What is False Advertising?

Fake advertising and misleading claims

We come across it all the time, in all industries, and the Real Estate market it can be pretty common, whether it’s denounced or not.

False advertising, also known as deceptive advertising, is the act of making misleading or untrue claims about a product, service, or brand in order to induce consumers to purchase it. It encompasses a wide range of tactics, from outright lies to subtle omissions of key information. In Residential Real Estate it can be seen in many property descriptions, and an example would be the number of bedrooms, listed as including rooms which can be used by an owner as they wish, but do not meet the official requirements for being a bedroom, like windows, egress, light, dimensions and so on. Another could be the total square footage, that sometimes home sellers and/or their listing agents, include areas which shouldn’t be, like some basements, attic spaces or completely detached buildings on the property.

That is one of the reasons for Sales Disclosures (or Sellers Disclosures), to protect and inform the parties in a real estate transaction. Clear information in writing, available to all parties, contributes to a successful transaction without a legal aftermath.

Here are some key aspects of false advertising:

Misleading Claims: This involves making statements that are demonstrably false about the product’s features, benefits, performance, or origin. For example, a vacant land lot described in its listing for sale as being “buildable” when it’s really official wetlands and therefore being able to build would require a lengthy and expensive process, if it would ever even be allowed, and could very well be considered false advertising.

Omissions of Truth: Sometimes, advertisers may not directly lie, but they intentionally leave out important information that could sway consumers’ decisions. For example, fire damage or a pest infestation that has been covered up and hidden from the standard home inspection, but is well known to the home seller who deliberately hid it, could be misleading. Let’s also not forget the all to common lack of disclosure of a conflict of interest in a transaction.

Deceptive Pricing: This includes tactics like using hidden fees, bait-and-switch methods, or ambiguous discount offers to lure customers into paying more than they expect. For example, clearly advertising a flat fee listing service that includes a percentage of the sale price hidden in the fine print, is a form of deceptive pricing.
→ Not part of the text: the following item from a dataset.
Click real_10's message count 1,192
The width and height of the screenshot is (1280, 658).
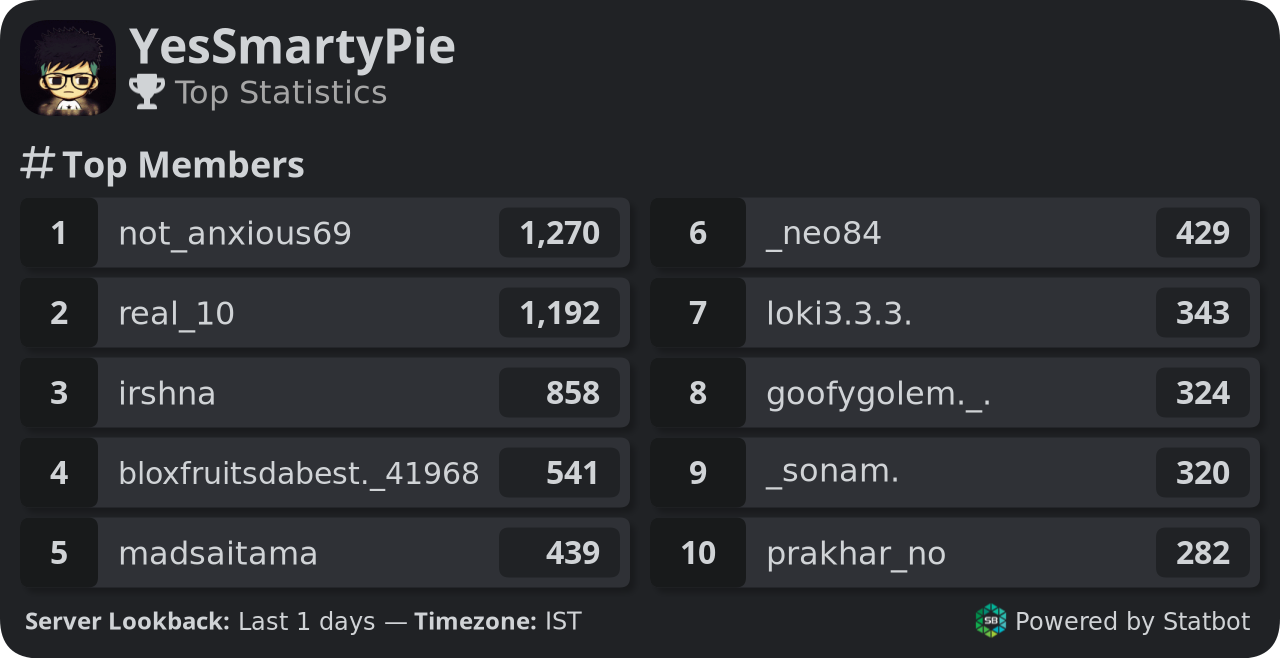pyautogui.click(x=560, y=313)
Comparative Advertising: While comparing your product to competitors is generally allowed, it must be done fairly and accurately. Making exaggerated or unsubstantiated claims about competitor homes and listings to make yours seem superior and offer better deals, is considered false advertising.

Consequences of False Advertising: Engaging in false advertising can have serious consequences for both consumers and businesses. Consumers who fall victim to deceptive practices can suffer financial losses, experience product or service dissatisfaction, and potentially face health risks. Businesses caught using false advertising tactics can face fines, lawsuits, and reputational damage. Real estate brokers and agents, and even more so, Realtors (members of the NAR) can face removal from the official list of authorized real estate professionals or other disciplinary action.

Regulations and Enforcement: Several government agencies and regulatory bodies, like the Federal Trade Commission (FTC) in the US, are responsible for monitoring and enforcing laws against false advertising. These agencies investigate complaints, conduct hearings, and issue penalties for businesses found to be in violation.